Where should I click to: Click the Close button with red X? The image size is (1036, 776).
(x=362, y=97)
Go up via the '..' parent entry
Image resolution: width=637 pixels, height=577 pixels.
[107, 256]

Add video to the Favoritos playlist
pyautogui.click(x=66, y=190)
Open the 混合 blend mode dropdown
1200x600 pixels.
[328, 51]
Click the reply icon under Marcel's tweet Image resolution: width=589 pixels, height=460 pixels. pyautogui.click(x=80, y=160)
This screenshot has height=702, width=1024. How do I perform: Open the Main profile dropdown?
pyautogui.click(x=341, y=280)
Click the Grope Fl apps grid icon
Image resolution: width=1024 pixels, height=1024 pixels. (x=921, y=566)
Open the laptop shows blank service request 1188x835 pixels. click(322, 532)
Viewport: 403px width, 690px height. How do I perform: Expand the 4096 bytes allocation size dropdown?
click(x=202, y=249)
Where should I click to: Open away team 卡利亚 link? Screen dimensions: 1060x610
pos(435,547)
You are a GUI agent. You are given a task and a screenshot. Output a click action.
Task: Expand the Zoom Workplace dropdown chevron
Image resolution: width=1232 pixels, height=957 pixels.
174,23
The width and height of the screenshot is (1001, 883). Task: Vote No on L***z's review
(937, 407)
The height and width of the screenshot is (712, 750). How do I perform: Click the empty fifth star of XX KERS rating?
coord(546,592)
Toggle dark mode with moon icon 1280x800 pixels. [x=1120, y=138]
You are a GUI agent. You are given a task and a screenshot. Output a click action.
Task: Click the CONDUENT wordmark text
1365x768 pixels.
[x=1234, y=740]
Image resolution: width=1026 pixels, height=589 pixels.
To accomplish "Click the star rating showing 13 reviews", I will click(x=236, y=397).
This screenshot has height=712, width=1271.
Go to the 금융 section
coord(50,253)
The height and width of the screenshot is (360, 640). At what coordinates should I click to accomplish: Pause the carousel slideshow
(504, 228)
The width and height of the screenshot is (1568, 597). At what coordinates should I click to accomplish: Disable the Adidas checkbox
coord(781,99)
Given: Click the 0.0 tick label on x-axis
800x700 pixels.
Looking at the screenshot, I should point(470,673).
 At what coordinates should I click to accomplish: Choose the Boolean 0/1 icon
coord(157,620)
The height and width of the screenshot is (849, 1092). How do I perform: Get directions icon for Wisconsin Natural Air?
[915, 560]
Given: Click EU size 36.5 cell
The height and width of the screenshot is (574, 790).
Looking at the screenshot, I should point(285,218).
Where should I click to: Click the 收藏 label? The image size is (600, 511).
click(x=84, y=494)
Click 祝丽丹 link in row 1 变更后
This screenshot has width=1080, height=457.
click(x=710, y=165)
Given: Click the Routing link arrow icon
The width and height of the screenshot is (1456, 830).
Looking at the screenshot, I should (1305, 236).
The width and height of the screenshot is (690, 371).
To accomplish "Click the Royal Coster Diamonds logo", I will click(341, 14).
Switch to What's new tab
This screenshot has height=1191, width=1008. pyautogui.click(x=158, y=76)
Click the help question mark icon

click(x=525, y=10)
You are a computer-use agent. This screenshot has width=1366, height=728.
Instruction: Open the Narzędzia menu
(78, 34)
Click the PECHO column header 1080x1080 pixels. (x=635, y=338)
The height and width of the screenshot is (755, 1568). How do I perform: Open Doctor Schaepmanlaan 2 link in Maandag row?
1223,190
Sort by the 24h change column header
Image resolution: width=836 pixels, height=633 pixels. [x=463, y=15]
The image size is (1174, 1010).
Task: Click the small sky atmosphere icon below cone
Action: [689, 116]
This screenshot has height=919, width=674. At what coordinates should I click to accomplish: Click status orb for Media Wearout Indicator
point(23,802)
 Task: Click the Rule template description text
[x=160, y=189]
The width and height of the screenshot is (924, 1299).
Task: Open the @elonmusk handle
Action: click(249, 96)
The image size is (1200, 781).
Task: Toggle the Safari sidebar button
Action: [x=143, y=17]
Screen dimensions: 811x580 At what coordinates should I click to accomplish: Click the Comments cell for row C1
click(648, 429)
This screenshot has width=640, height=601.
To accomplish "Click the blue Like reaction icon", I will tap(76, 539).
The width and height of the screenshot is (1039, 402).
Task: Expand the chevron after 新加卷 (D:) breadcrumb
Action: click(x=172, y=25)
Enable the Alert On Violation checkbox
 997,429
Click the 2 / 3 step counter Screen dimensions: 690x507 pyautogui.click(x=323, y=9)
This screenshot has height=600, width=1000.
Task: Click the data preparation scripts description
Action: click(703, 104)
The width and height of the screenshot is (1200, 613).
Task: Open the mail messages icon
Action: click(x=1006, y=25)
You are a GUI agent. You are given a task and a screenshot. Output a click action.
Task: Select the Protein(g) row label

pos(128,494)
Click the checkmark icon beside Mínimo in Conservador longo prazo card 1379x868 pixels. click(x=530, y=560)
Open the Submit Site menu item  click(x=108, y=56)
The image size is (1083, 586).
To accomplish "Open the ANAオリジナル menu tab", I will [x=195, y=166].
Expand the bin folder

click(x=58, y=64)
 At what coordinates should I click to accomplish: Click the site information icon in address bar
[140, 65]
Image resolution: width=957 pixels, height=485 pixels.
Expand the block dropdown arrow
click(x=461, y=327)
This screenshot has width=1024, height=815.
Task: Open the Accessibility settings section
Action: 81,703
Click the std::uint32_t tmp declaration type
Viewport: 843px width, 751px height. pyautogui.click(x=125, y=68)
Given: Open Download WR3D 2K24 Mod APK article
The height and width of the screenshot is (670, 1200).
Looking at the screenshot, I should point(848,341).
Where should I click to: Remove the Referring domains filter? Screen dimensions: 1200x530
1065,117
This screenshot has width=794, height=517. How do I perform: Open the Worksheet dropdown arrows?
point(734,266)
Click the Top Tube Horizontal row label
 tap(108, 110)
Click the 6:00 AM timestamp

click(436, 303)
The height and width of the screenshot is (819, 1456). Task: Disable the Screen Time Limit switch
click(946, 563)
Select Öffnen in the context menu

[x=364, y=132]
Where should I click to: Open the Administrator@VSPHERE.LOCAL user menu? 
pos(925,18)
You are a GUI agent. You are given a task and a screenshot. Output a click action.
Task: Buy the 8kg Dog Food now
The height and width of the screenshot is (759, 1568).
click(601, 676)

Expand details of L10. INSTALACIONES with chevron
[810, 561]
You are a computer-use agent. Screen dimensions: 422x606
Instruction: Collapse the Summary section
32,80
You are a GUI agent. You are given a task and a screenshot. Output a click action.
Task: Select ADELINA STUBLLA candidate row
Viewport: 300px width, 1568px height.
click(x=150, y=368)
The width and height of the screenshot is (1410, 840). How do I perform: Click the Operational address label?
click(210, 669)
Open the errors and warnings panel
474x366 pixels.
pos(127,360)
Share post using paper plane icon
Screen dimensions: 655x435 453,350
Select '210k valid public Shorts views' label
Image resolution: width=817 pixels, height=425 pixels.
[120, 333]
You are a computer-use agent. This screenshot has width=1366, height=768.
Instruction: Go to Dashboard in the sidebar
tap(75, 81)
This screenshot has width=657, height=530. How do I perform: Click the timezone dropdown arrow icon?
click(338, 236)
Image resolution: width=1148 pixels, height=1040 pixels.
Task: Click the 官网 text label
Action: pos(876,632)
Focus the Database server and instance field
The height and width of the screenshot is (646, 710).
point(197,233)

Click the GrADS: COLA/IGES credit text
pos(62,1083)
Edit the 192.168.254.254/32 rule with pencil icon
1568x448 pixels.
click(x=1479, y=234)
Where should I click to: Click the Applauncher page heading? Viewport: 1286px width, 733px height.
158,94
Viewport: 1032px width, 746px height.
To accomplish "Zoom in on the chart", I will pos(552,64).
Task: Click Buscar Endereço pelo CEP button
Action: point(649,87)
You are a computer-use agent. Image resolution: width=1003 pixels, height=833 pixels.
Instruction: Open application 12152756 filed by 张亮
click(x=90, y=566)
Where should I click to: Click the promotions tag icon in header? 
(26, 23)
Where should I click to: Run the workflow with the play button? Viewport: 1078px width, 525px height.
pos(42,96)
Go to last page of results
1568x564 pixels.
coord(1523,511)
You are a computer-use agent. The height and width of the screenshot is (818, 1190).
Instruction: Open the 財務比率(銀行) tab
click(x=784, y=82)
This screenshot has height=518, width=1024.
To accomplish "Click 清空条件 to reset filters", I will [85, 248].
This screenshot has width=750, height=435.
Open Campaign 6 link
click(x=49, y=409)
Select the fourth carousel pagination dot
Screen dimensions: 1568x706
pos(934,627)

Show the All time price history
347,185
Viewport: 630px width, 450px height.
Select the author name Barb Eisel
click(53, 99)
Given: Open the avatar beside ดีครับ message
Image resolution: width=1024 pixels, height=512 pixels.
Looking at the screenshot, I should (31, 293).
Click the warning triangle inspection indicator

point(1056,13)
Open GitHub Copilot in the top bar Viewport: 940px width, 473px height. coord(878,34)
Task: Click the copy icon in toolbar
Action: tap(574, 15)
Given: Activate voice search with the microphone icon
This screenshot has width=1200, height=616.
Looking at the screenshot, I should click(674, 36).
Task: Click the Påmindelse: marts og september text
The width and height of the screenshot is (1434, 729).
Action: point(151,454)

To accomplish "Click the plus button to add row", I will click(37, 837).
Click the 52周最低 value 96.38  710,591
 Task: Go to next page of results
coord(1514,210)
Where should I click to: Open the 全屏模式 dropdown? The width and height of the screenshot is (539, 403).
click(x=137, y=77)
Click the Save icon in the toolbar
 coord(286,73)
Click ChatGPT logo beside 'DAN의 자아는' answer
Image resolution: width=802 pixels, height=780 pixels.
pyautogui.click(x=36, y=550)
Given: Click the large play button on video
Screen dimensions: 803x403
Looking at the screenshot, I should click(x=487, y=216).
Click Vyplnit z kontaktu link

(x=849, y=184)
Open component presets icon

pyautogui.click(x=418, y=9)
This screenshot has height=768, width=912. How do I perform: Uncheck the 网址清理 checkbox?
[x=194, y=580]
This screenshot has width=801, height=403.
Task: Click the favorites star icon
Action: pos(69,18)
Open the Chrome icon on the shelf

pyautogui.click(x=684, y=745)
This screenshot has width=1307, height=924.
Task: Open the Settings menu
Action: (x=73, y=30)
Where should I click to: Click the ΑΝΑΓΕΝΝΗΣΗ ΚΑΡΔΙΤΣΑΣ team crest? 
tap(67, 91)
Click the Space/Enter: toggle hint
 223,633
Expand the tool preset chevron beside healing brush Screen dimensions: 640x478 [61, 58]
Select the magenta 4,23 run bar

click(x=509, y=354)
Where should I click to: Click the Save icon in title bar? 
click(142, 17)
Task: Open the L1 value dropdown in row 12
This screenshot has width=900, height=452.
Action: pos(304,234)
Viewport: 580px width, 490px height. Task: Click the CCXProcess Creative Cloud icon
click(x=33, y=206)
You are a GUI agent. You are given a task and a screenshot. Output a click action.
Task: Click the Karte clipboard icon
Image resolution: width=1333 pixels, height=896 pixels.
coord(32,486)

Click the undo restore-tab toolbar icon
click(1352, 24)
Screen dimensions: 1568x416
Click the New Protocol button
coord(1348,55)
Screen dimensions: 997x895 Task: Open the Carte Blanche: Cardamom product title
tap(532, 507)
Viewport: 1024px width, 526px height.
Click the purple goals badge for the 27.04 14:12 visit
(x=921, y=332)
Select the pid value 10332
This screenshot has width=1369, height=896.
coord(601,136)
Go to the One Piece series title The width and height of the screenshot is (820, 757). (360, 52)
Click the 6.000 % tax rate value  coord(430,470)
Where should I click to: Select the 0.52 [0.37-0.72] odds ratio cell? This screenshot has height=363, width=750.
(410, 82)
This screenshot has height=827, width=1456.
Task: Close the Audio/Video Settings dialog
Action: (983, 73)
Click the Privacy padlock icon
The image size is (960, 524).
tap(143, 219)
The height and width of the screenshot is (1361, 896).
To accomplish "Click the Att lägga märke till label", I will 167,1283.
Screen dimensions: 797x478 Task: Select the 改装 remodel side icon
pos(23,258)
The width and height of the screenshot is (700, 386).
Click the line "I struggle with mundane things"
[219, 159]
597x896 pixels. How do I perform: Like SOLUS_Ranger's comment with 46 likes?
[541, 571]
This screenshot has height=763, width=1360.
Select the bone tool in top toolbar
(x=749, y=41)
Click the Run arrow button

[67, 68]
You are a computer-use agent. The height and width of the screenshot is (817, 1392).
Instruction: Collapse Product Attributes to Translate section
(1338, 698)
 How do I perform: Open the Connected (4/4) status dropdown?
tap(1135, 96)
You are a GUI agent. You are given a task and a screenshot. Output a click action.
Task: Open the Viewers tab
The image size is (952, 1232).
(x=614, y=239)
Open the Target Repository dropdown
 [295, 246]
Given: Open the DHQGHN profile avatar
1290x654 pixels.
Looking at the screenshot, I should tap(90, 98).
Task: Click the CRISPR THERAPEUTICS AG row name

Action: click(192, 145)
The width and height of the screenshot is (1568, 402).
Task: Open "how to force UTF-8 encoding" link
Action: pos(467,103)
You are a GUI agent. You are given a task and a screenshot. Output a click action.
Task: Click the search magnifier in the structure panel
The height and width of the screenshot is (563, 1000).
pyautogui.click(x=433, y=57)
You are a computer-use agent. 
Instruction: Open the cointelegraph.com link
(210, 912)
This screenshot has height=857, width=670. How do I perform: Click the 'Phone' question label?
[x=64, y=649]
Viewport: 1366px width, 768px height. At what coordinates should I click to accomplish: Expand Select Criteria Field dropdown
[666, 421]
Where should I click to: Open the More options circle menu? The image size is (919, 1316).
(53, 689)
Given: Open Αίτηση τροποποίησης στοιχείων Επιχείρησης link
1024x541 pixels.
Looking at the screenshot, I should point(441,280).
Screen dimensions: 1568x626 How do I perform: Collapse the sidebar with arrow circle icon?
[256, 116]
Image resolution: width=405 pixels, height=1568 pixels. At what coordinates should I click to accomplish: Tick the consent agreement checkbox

* * * *

- _Task goal_:
When a line in the records above contains the word "search", copy it.

- _Task response_:
Given: Activate voice search with the microphone icon
Task: Click the search magnifier in the structure panel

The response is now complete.